(Stored data entries)
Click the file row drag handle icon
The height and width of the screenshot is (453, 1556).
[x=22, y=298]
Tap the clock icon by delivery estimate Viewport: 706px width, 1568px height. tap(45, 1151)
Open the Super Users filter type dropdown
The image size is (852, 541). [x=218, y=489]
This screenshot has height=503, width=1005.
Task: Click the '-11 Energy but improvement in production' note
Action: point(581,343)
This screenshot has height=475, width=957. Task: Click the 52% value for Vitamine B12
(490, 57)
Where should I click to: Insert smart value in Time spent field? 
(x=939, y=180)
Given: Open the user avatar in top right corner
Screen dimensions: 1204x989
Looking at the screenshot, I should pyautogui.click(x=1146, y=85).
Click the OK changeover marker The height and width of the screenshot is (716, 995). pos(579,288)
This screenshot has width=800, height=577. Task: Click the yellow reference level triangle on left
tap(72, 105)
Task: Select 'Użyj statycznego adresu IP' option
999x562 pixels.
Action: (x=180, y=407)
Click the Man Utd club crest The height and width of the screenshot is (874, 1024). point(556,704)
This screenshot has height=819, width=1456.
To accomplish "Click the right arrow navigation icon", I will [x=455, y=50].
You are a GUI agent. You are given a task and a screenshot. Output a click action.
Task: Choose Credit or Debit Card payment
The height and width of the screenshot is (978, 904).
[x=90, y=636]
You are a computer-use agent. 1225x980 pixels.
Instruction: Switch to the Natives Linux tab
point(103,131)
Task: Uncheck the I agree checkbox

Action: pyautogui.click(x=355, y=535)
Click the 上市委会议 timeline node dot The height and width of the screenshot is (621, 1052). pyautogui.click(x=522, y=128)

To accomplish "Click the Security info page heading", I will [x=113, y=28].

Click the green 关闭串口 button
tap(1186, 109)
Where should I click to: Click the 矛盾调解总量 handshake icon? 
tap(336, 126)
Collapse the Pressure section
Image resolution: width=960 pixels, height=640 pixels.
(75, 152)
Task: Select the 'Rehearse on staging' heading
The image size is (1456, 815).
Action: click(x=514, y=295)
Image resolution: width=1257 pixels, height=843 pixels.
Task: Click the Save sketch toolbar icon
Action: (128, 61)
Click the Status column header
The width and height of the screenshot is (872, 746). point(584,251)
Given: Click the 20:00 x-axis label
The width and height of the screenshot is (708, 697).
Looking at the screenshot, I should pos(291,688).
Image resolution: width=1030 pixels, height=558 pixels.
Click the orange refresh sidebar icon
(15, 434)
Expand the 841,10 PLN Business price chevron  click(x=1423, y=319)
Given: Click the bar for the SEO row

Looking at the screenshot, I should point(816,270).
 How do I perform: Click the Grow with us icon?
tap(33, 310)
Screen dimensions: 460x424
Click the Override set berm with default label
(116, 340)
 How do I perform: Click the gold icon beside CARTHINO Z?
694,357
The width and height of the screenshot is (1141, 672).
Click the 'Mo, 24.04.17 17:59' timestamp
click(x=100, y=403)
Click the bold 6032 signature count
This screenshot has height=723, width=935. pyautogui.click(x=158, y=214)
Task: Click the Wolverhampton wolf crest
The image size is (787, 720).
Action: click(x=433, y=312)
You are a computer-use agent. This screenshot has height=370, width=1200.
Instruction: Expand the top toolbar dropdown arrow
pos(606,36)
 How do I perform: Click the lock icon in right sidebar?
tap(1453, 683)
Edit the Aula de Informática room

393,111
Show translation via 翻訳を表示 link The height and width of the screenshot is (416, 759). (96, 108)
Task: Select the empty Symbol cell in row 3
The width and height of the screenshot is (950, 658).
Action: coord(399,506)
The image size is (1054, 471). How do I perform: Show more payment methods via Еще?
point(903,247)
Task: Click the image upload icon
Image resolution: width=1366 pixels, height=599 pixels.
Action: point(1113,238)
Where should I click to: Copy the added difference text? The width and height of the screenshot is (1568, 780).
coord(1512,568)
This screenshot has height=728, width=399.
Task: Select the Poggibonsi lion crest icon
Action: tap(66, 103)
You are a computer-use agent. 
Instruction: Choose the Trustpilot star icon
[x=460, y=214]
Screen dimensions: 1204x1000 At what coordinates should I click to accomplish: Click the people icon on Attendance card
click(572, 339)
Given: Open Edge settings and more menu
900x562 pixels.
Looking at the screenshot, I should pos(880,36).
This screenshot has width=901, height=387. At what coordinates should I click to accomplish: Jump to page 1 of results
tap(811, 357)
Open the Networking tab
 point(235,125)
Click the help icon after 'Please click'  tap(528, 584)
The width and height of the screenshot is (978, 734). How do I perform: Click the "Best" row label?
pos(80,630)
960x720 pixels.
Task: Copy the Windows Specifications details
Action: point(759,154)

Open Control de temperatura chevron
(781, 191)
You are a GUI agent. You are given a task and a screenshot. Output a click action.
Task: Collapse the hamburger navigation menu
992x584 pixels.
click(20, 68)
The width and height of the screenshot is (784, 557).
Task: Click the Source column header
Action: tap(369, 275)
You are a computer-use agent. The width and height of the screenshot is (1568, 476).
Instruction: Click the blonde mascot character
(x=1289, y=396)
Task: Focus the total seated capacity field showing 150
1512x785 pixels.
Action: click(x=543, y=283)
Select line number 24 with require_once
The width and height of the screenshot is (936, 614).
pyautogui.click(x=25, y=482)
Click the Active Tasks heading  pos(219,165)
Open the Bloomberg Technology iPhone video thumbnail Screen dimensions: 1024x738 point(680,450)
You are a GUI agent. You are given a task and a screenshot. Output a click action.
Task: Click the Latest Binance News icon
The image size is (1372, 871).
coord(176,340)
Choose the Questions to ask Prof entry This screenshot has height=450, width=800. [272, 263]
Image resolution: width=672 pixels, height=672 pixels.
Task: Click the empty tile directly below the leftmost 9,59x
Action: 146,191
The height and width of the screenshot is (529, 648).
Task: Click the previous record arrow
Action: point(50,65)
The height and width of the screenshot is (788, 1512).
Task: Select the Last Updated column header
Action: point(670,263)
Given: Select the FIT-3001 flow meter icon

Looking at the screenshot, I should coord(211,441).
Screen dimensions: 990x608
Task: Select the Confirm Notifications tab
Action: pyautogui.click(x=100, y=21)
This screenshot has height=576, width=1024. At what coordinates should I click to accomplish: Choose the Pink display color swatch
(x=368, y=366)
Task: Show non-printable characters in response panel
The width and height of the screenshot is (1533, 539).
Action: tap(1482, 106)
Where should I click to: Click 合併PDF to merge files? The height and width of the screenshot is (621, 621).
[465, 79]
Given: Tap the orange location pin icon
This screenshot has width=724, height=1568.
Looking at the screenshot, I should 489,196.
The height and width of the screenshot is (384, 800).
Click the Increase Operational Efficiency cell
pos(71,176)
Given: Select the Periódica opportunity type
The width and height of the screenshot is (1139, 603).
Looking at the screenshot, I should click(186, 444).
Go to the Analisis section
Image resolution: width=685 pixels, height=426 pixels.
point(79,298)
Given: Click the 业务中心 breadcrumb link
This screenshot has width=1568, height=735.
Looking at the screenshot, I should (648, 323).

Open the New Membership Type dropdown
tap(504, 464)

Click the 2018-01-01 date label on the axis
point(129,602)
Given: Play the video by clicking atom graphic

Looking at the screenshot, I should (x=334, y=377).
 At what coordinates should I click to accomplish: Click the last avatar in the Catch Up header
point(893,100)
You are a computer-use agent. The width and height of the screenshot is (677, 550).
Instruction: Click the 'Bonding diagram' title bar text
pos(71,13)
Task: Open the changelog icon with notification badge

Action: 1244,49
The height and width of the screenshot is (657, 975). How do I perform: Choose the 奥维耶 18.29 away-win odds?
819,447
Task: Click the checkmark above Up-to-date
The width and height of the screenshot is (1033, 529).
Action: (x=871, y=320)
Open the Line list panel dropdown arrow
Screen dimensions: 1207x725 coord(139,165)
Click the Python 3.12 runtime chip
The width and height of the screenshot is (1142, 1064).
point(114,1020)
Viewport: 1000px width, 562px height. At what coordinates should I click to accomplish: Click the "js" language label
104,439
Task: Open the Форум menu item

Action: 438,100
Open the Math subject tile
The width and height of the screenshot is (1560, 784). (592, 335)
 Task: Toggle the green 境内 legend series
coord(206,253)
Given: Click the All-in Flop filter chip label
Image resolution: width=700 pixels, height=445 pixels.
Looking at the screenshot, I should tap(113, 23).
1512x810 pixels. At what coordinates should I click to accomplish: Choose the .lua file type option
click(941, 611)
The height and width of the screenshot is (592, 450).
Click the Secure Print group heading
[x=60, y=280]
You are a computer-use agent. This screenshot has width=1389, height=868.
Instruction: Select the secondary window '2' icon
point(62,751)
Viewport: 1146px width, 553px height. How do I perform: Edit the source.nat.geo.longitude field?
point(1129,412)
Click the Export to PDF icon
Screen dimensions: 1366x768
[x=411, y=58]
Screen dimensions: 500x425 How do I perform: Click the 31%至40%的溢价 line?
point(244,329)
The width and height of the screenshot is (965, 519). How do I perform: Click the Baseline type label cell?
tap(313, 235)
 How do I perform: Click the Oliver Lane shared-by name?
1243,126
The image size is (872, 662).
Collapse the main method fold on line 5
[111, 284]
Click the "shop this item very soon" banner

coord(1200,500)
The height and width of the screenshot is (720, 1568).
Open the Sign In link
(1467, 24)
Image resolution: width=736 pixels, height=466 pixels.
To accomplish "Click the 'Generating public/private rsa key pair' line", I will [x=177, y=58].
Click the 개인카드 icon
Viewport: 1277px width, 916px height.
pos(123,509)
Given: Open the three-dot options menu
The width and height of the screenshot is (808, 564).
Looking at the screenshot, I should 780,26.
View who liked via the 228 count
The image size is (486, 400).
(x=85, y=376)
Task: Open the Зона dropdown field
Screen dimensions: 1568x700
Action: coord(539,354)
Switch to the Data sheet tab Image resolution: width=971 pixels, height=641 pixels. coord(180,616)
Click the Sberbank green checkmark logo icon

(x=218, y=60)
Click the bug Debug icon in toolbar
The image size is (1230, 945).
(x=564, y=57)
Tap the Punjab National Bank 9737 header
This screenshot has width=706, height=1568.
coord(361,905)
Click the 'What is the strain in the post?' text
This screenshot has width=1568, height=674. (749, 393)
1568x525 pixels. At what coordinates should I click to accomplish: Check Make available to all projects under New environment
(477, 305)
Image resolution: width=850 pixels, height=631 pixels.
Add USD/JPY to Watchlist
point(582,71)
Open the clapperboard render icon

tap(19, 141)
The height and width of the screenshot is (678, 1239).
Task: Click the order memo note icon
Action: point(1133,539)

[Assignment] Return word for word the lines above from the line with "900x562 pixels." to the line with "Task: Collapse the hamburger navigation menu", including both and leaving out all others.

[Output of the exercise]
900x562 pixels.
Looking at the screenshot, I should pos(880,36).
This screenshot has width=901, height=387. At what coordinates should I click to accomplish: Jump to page 1 of results
tap(811, 357)
Open the Networking tab
 point(235,125)
Click the help icon after 'Please click'  tap(528, 584)
The width and height of the screenshot is (978, 734). How do I perform: Click the "Best" row label?
pos(80,630)
960x720 pixels.
Task: Copy the Windows Specifications details
Action: point(759,154)

Open Control de temperatura chevron
(781, 191)
You are a GUI agent. You are given a task and a screenshot. Output a click action.
Task: Collapse the hamburger navigation menu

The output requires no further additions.